→ **WHAT THE EXERCISE ASKS**: Lay out as a numbered list the lines between the one containing "Task: Click the" and the one containing "Action: 777,235", inclusive, skipping any blank lines. Leave the pictures out of your list.

[Excerpt from a dataset]

[start]

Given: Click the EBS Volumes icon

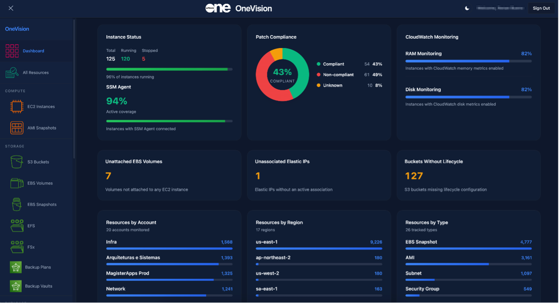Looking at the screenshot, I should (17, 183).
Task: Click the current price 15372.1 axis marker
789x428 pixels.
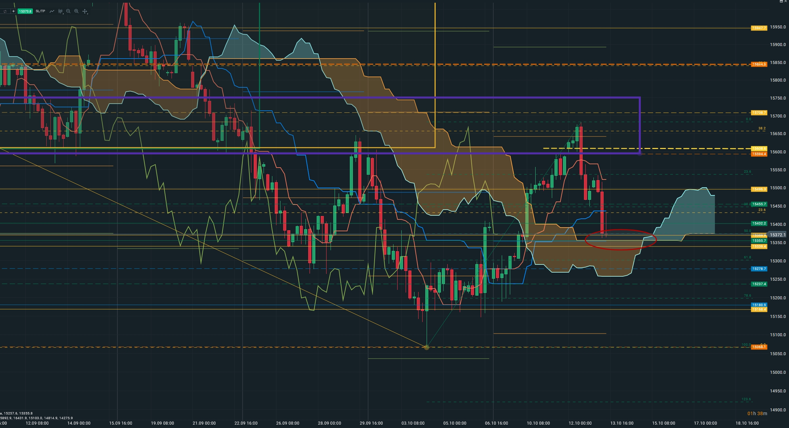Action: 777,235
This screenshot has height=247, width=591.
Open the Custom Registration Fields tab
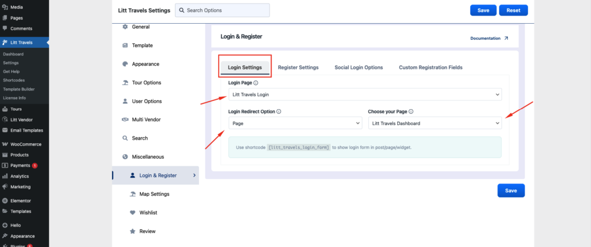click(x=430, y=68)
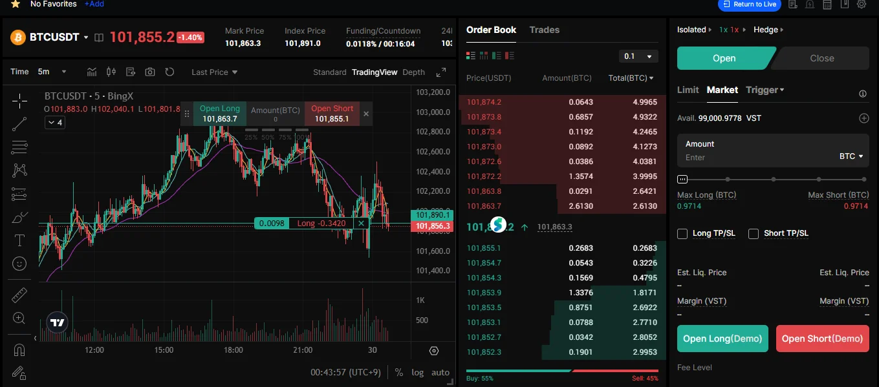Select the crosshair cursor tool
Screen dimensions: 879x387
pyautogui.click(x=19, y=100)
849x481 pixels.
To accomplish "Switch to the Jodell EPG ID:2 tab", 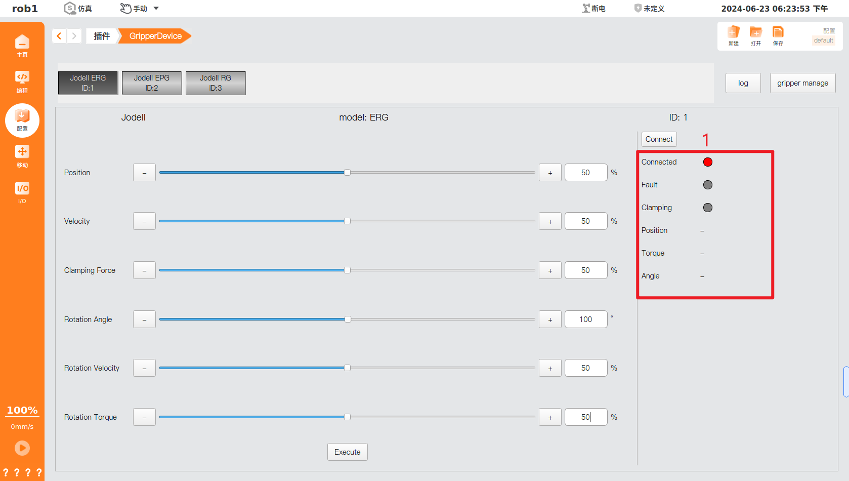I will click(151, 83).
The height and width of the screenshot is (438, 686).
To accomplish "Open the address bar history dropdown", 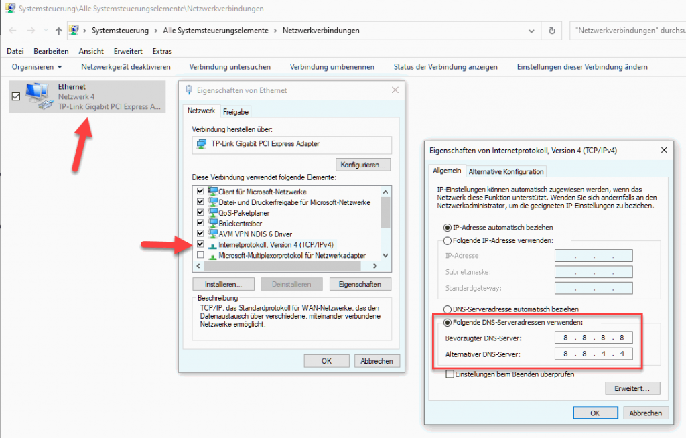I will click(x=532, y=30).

[end]

→ **CORRECT OUTPUT**:
1. Task: Click the current price 15372.1 axis marker
2. 789x428 pixels.
3. Action: 777,235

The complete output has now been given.